The internet phenomenon known as “call-out” or “cancel culture” is when a large group of people reacts to some piece of information–accurate or not–about a person, often a person with some influence or stature, with moral indignation. Then a kind of mass hysteria ensues in which people convert their outrage into action both online and out in the real world.
An example of cancel culture includes when the athletic apparel company Nike used Colin Kaepernick for an ad.
Kaepernick, an activist and American football quarterback, became known for kneeling during the National Anthem at football games to protest police brutality in the US. He was widely criticized by the president, and many others, as being unpatriotic.
When Nike featured Kaepernick in a commercial with the tag line “believe in something, even if it costs you everything” the Internet reacted. The cancel began. Individuals set their Nike products on fire and posted pictures of the acts on social media. People blasted Nike and Kaepernick with incendiary tweets and messages and urged a boycott of the company.
The cancel initially caused Nike’s stock price to drop 3.2 percent, but then it bounced back and is currently up more than 13 percent compared to the previous year according to Edison Trends a commerce report website. The commercial from 2018 went on to win an Emmy.
Nike’s gamble of using such a controversial person to advertise its products paid off, but most cancels are not productive.
Cancel culture goes too far. It can start when people react to misinformation or only partial information about something. By the time it’s in motion, even if someone being canceled apologizes, they won’t be let off the hook. The public will not allow forgiveness.
One local example of cancel culture’s impact happened to Cafe 72 in Ewing, New Jersey. It started when an employee wanted to take a day off to attend the funeral of Micheal Sot, a TCNJ student, who was killed in a suspected DWI crash on December 2, 2018. The employee posted texts between herself and one of the owners onto a closed Ewing community Facebook group.
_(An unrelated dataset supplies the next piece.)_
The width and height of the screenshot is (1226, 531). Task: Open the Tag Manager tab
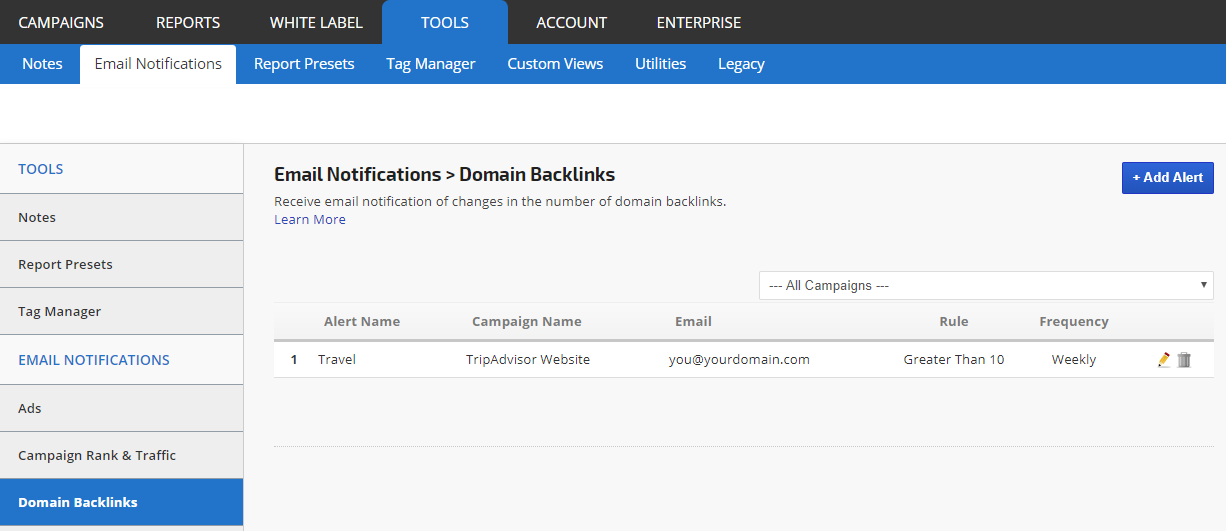[x=431, y=64]
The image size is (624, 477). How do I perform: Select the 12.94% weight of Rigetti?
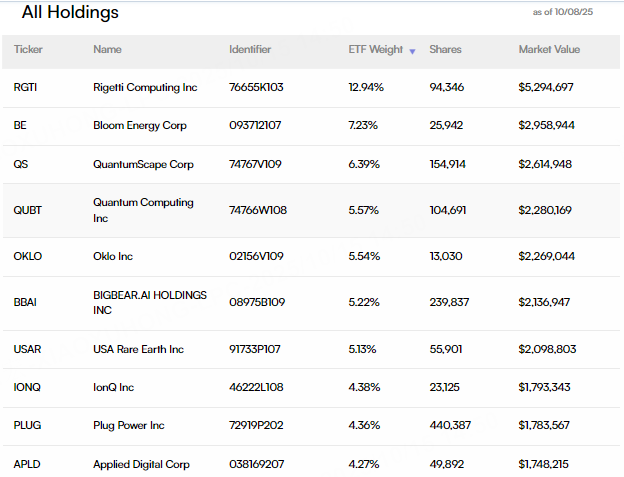(x=366, y=88)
The emails showed the owner telling the employee she would be fired if she went to the funeral instead of showing up to work.
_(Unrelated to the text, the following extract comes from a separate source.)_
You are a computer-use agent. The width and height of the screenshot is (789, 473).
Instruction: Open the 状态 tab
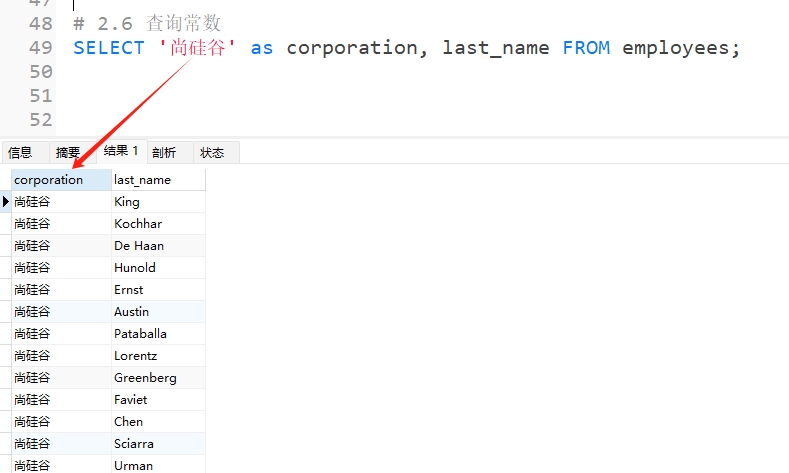[212, 153]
And then the canceling began.
With only partial information, people felt the employee was being treated unfairly. They shared and reshared the texts. Then they headed to Google and Yelp and began posting hate-filled negative reviews for Cafe 72.
Certainly the texts suggested the owner was not polite to the employee, but he was following the restaurant’s policy. Under the Bereavement Leave Policy according to the Society of Human Resource Management, an employee can only take off for the immediate death of a family member which includes attending the funeral.
Should the owner have cut the employee some slack? Maybe. But did his response warrant hundreds of negative reviews of the restaurant’s food and service? Definitely not.
Cancel culture makes it impossible for apologies to mean anything.
Growing up, we are always told that nobody is perfect. Cancel culture is a constant loop of pinpointing humans’ mistakes and turning them into a giant mess.
This is why cancel culture should be canceled.